Set down every line from the one containing "Viewport: 980px width, 552px" through the last line of the records below, exactly as written, and leave out the pictures.

- Source information -
»»

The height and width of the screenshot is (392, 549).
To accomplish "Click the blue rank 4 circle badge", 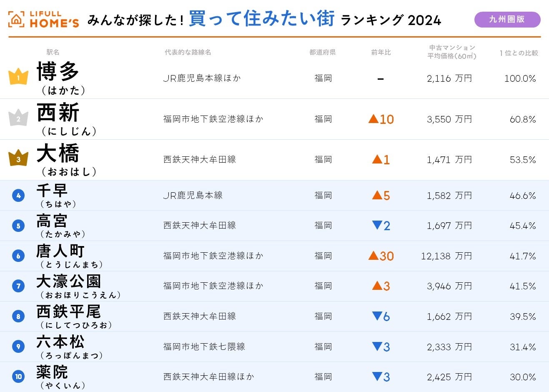I will pos(18,195).

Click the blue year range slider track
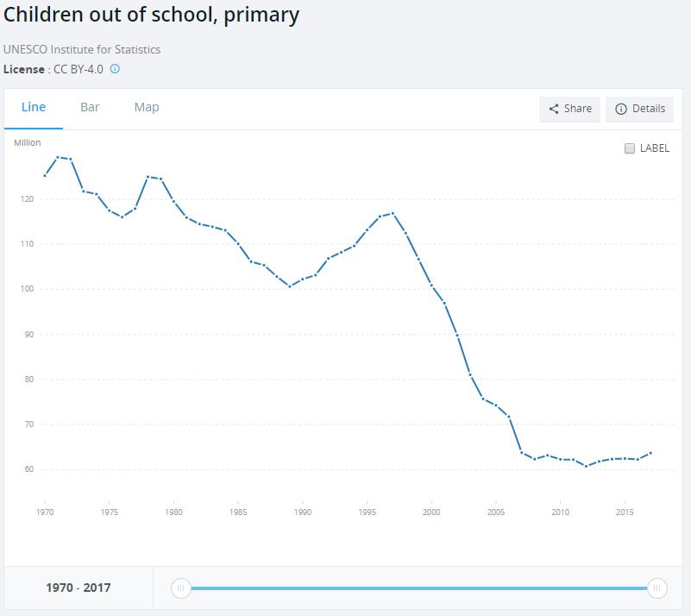click(x=418, y=588)
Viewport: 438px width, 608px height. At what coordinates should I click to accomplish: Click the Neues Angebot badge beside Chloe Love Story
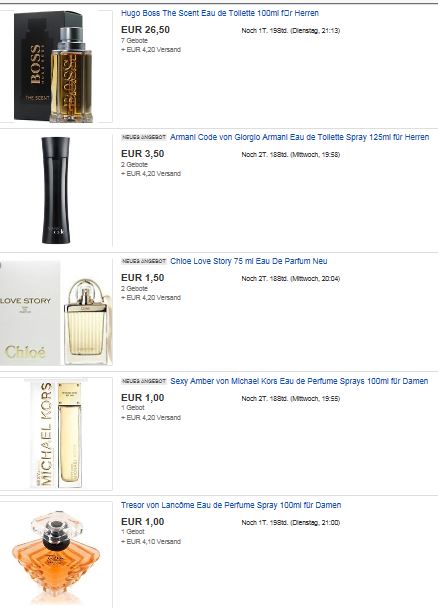coord(144,261)
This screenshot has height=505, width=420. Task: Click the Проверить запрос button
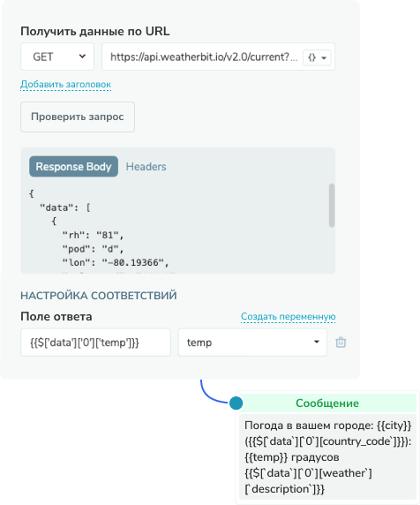[78, 117]
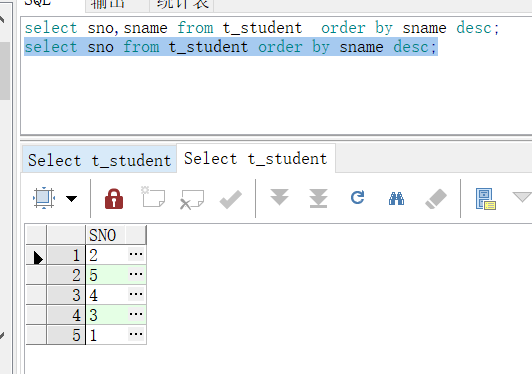The height and width of the screenshot is (374, 532).
Task: Click the delete record icon
Action: [192, 200]
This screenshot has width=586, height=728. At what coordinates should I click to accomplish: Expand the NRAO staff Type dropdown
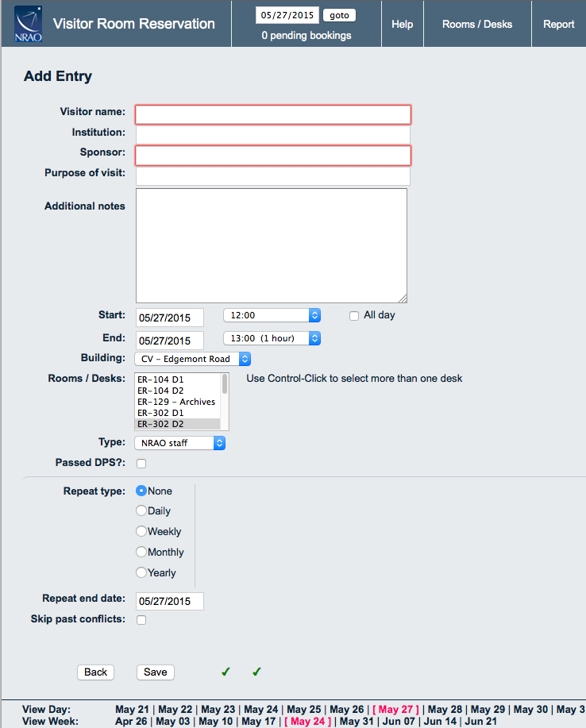(180, 443)
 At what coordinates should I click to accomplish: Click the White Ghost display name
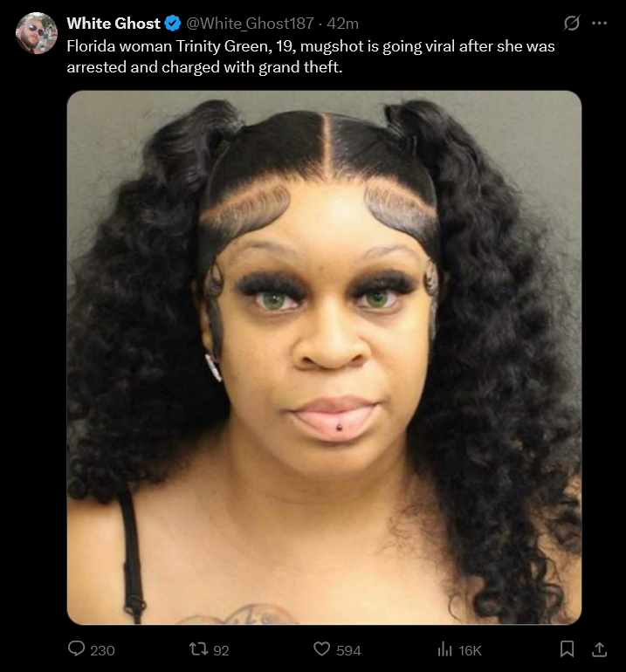[x=114, y=24]
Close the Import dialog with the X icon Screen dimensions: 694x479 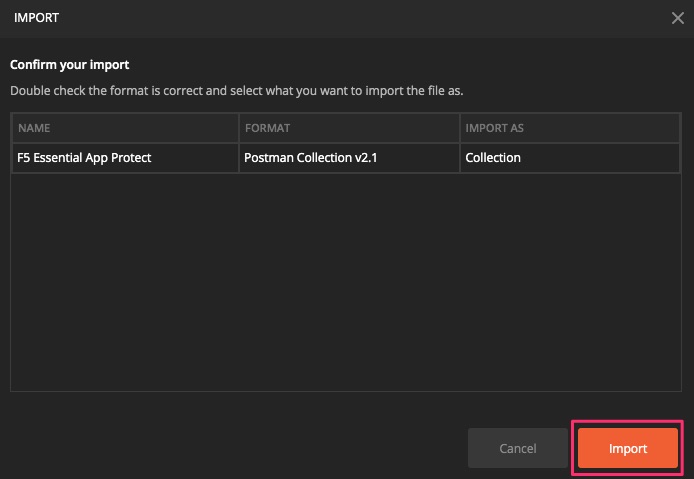[678, 18]
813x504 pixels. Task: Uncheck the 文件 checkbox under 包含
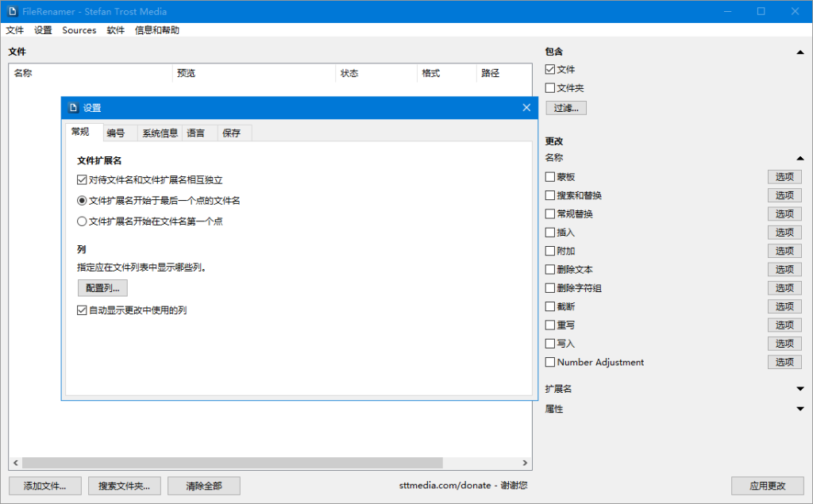pos(550,69)
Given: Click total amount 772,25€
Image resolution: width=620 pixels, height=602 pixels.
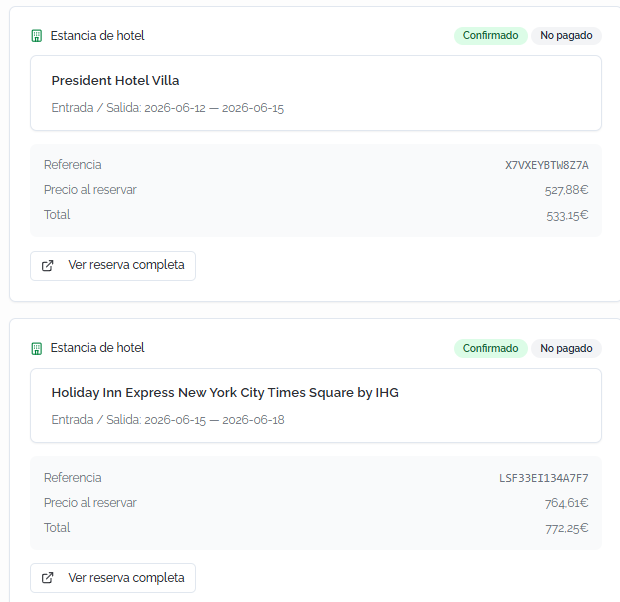Looking at the screenshot, I should [567, 528].
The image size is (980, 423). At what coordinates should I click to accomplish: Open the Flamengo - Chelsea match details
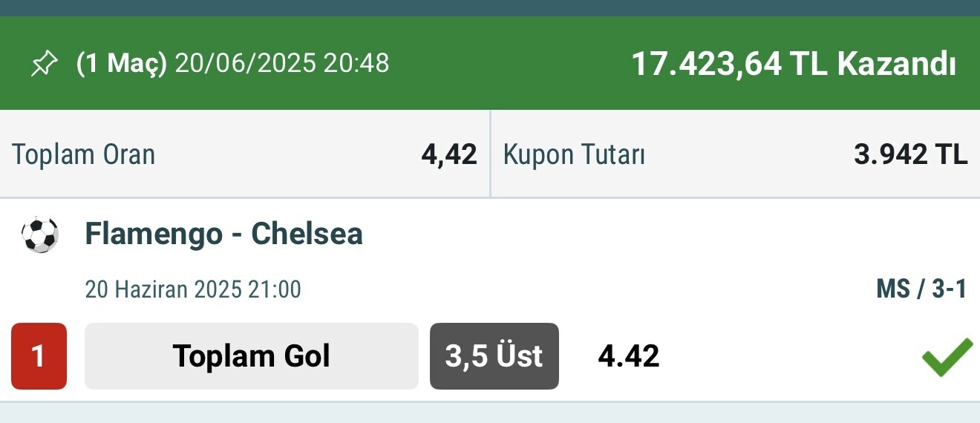[223, 234]
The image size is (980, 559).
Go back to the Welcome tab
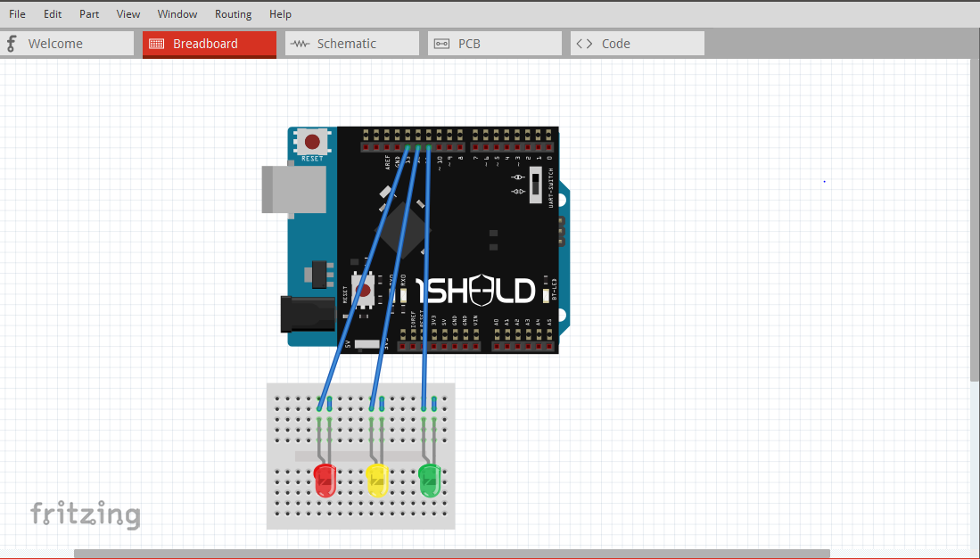pos(68,43)
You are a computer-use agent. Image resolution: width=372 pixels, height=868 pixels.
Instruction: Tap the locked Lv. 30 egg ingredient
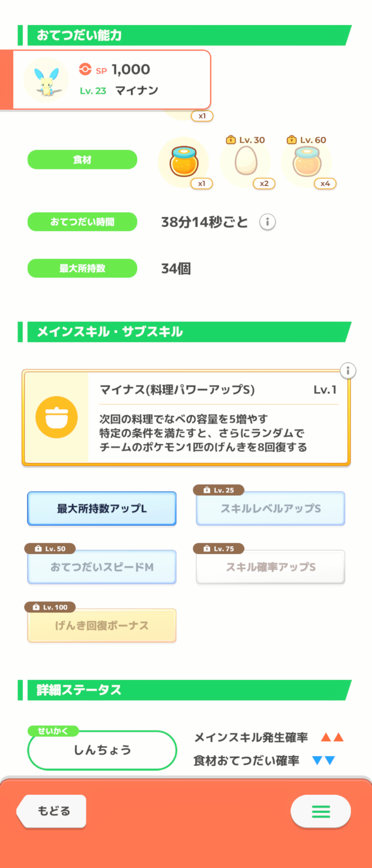(246, 160)
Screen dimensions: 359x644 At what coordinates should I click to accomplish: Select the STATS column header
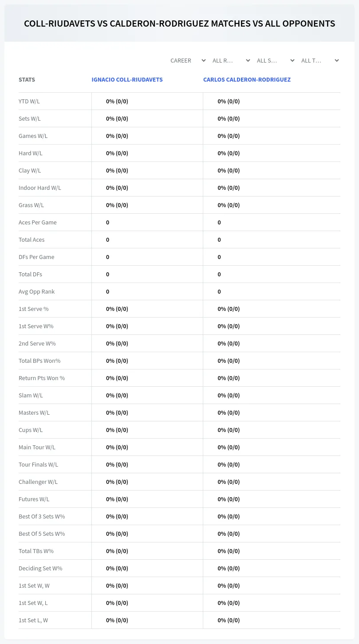tap(27, 80)
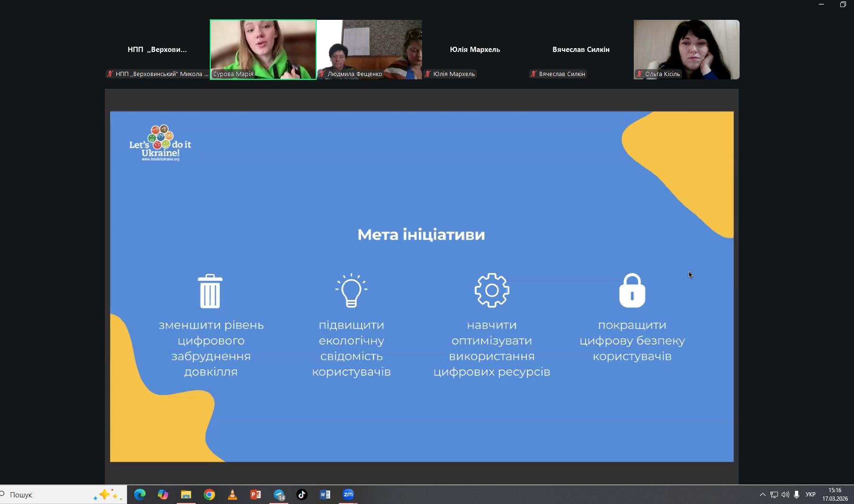
Task: Select Ольга Кісіль's video tile
Action: (x=686, y=49)
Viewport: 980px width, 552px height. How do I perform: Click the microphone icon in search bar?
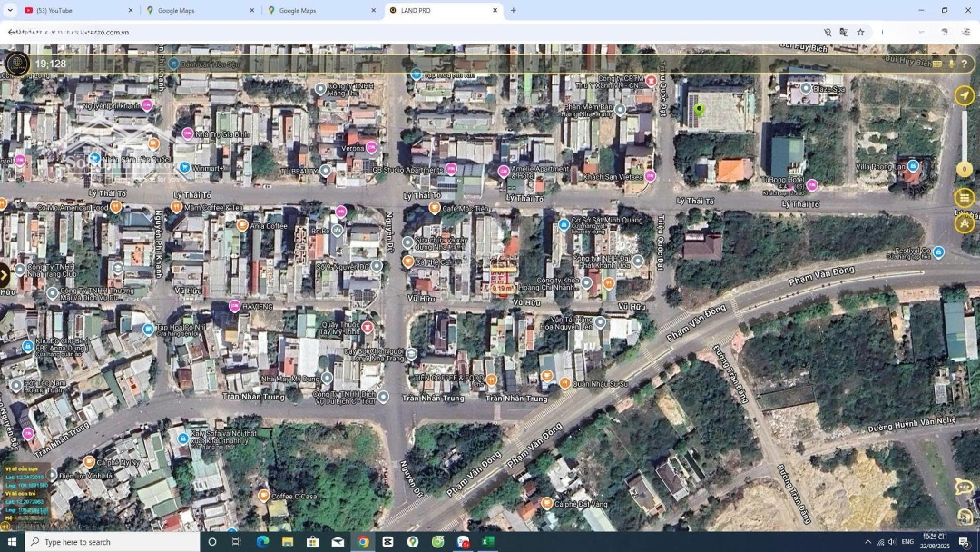[x=951, y=64]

««

- Result below -
Viewport: 980px width, 552px height. How do I perform: Click the microphone icon in search bar?
[x=951, y=64]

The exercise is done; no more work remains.